Far from analytical rigor and transparency, Brotman admits that subjectivity and “euphoria” are likely at play in valuations for certain high-growth segments of the private market.
“When an engineer leaves OpenAI to start a new company and they raise a billion dollars at a $3 billion valuation, and all they have is a piece of paper, it’s hard to not call that some type of euphoria,” Brotman says. “But the stakes that we’re talking about are pretty massive. The opportunity set is pretty massive.”
Brotman argues that the right private-market posture for institutional investors depends on their starting point and their time horizon. Institutions with short horizons or traditional 60/40 portfolios may already meet their objectives without significant private-market exposure. But institutions with long-duration mandates of 10, 20 or 30 years will generally need substantial private equity and venture allocations in order to outperform and deliver long-term value. What matters most, Brotman says, is not a universal target allocation, but how mature an institution’s manager base is and whether it has durable relationships that work.

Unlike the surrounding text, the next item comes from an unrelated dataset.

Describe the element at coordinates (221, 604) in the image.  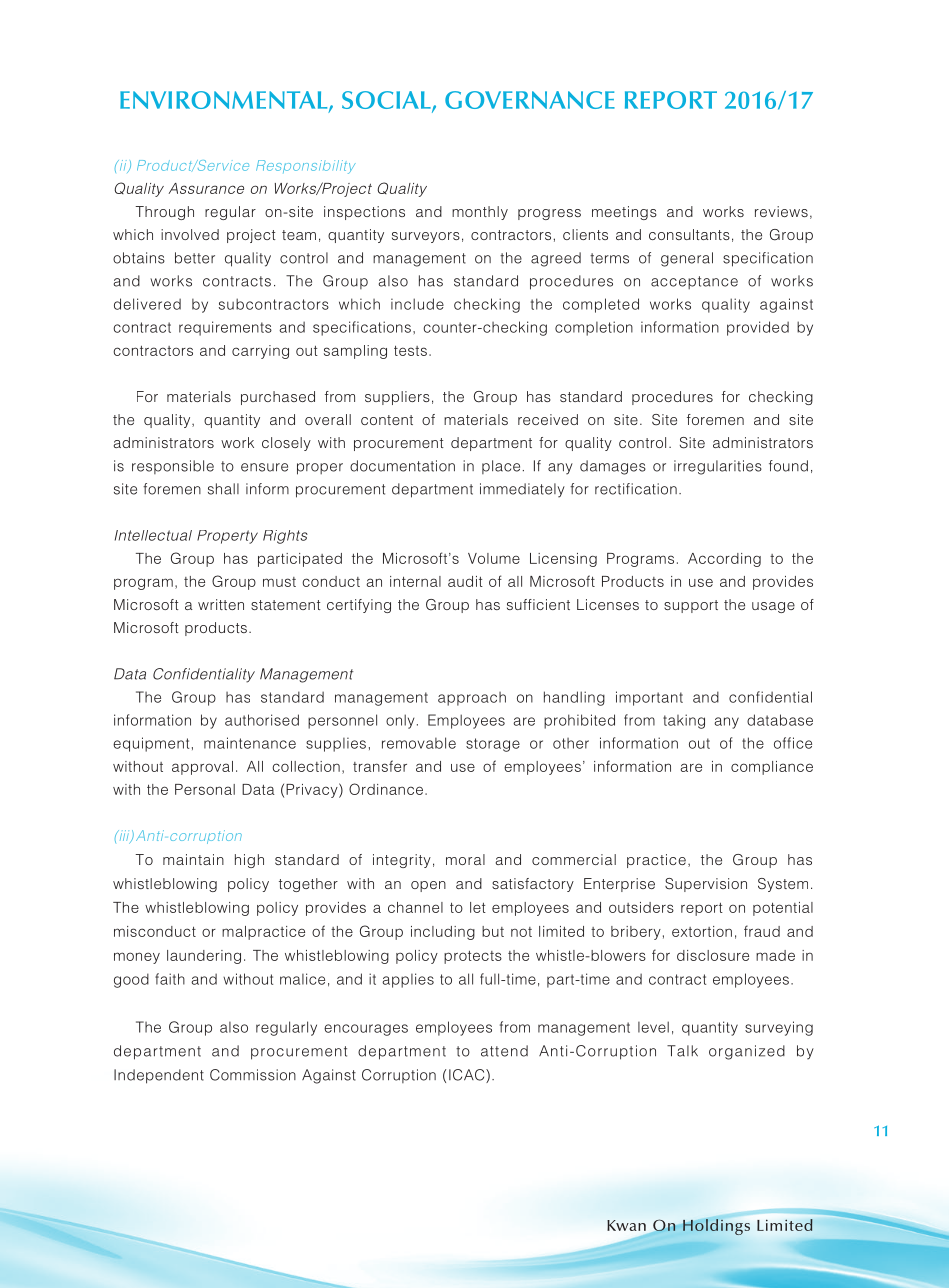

Brotman also notes that current market conditions create a tactical opportunity. Many institutions that over-allocated to private markets during 2021-22 are now seeking liquidity and selling positions on the secondary market. This has opened access for institutions that were previously under-allocated. As a result, under-exposed allocators can use secondaries to enter private markets or improve the quality of their manager relationships, often by acquiring more mature assets from distressed sellers.
In short, says Brotman, “I believe that this is a long-term super trend, and you want to have more and more exposure to the asset class.”